Estamos assistindo a uma verdadeira mudança geracional no comando do PT. Saem de cena nomes como José Dirceu, Genoíno, Okamoto, e despontam novas lideranças como Alexandre Padilha, Flavio Dino, Paulo Pimenta – que assim como você entraram na política via movimento estudantil dos anos 1980. Como você enxerga essa mudança? A Geração Coca-Cola chegou lá?

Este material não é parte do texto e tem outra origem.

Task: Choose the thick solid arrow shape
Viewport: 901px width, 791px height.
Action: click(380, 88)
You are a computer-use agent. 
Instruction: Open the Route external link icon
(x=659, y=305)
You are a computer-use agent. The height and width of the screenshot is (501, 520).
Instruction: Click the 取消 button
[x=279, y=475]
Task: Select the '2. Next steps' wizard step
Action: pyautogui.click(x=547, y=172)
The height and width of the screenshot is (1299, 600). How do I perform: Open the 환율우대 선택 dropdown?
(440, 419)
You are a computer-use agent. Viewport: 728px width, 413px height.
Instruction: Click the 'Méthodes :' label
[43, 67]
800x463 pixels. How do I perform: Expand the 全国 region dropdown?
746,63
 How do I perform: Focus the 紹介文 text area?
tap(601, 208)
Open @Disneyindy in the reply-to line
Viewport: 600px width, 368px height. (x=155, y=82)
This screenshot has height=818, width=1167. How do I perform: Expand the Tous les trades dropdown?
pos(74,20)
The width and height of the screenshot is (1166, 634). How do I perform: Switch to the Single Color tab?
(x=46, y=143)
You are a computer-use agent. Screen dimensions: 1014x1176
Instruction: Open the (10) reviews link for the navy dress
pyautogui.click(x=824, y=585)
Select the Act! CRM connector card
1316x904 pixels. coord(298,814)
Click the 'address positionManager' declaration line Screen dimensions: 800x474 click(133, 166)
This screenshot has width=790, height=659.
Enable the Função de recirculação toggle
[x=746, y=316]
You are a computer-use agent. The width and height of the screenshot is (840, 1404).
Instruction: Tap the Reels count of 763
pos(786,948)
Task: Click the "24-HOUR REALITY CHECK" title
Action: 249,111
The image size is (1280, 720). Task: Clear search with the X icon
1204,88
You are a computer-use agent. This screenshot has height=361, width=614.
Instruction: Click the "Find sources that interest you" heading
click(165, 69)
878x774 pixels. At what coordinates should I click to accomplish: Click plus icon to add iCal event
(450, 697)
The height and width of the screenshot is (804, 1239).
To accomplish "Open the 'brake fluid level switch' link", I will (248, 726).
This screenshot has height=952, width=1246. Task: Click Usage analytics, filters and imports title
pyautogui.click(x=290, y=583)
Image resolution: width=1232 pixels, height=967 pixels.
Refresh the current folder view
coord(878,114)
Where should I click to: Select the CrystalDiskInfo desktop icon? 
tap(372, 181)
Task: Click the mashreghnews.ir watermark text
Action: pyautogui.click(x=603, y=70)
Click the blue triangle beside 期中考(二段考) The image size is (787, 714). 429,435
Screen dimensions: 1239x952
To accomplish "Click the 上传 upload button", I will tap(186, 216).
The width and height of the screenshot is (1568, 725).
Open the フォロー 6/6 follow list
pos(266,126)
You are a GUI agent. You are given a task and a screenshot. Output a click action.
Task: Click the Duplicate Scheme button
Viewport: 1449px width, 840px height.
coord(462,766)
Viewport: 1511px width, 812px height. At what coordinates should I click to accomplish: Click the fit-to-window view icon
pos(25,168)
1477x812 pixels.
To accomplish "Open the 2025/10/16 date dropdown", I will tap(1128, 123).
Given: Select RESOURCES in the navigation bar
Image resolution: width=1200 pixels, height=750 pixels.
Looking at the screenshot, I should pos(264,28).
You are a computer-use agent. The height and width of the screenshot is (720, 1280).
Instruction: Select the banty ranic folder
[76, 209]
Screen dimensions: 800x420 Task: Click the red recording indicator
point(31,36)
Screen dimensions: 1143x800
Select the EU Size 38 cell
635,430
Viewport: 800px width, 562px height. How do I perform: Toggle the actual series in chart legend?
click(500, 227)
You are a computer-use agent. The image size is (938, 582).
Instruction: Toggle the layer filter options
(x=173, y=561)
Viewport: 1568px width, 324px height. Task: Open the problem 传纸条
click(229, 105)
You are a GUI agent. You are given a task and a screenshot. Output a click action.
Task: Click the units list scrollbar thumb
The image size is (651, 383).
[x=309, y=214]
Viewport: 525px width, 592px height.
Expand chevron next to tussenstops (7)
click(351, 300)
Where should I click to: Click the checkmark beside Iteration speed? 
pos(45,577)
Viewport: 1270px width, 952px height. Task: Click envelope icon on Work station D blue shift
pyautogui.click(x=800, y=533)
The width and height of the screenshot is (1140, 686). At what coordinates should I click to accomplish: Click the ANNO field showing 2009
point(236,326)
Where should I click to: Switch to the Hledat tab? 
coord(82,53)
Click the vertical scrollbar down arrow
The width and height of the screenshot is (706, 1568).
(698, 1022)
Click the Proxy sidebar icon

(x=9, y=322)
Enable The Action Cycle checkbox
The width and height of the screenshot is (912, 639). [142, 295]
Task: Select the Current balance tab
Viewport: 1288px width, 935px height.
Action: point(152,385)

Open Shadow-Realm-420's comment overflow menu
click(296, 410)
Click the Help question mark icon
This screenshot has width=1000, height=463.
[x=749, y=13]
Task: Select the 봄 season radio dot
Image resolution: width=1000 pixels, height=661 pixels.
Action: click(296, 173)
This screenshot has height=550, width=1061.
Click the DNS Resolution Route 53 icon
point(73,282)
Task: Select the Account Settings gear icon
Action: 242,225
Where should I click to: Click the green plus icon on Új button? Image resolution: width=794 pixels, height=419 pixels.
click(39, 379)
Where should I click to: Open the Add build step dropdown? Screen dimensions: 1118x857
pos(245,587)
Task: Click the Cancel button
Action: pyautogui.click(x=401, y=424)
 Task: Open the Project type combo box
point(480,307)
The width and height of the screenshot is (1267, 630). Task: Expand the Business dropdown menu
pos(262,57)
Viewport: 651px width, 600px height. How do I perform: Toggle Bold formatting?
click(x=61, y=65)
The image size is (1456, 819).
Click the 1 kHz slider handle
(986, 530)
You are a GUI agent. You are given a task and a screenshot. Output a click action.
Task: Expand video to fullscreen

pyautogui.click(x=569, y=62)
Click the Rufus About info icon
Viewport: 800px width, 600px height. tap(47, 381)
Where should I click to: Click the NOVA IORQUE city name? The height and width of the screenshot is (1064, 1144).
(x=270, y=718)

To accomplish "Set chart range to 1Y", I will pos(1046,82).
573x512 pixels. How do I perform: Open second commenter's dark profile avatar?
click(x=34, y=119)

Essa geração pegou o final da Ditadura Militar, acompanhou as mobilizações e discussões da Constituição atual. Mas ela viveu um grande momento que foi o impeachment da Dilma, um momento que marcou de forma indelével a esquerda brasileira. Essa geração estava começando a se destacar naquele momento. E não só foi para a trincheira de combate ao Bolsonarismo, como teve papel de destaque na vitória sobre o fascismo e na eleição do Lula. E agora pode cumprir um papel muito importante nos próximos 10, 15 anos na defesa da Democracia e da retomada do desenvolvimento econômico, social e da soberania nacional.